Back in August, Torill was having trouble with her voicebox and wrote a post about her worries that she might lose her voice, finishing with this paragraph:

Yes, I am scared today. Scared enough that I am deeply unhappy about the male locker-room humour of our staff room, which I thought the last 15 years had made me deaf to. The day after tomorrow I may have a wonder drug in my hands and an arrogant laughter in my throat.

Today a journalist in her local newspaper has published a piece accusing her of unethical blogging, titled “Attacked colleagues in blog”. According to the journalist and his (of course) anonymous sources, Torill leaked internal information from a staff meeting” on her blog and accused her colleagues of “toilet-humour”.

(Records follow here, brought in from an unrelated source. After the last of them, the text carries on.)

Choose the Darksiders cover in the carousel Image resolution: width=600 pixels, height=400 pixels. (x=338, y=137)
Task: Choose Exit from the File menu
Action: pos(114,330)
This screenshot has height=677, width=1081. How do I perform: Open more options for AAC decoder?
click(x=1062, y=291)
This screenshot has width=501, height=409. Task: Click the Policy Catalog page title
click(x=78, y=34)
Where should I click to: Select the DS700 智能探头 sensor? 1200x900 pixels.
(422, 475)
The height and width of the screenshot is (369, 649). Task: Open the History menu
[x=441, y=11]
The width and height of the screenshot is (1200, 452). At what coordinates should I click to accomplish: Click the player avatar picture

The journalist doesn’t link to the actual blog post. Instead he quotes a mistranslated sentence out of context, making it sound as though it’s part of a long post detailing, naming and shaming her colleagues.

Who’s unethical here? Torill, for writing a line in a post about something completely different where she admits that she was upset at a meeting? (Note: she doesn’t say what happened in the meeting or who was involved.) Or the journalist for using his traditional authority in a print publication and his journalistic right to protect his anonymous sources and for misquoting her out of context? Why can a journalist publish a story like that and not even provide a link to the blog post the story centres on? With a link to that post, it would be obvious it was a non-story.

As Torill points out in a post this morning, it’s really hardly surprising that there’s a bit of locker-room humour in a department where until this semester she was been the only woman for fifteen years. That some of those men then anonymously get a journalist to attack her for saying so is, well, past absurd, don’t you think?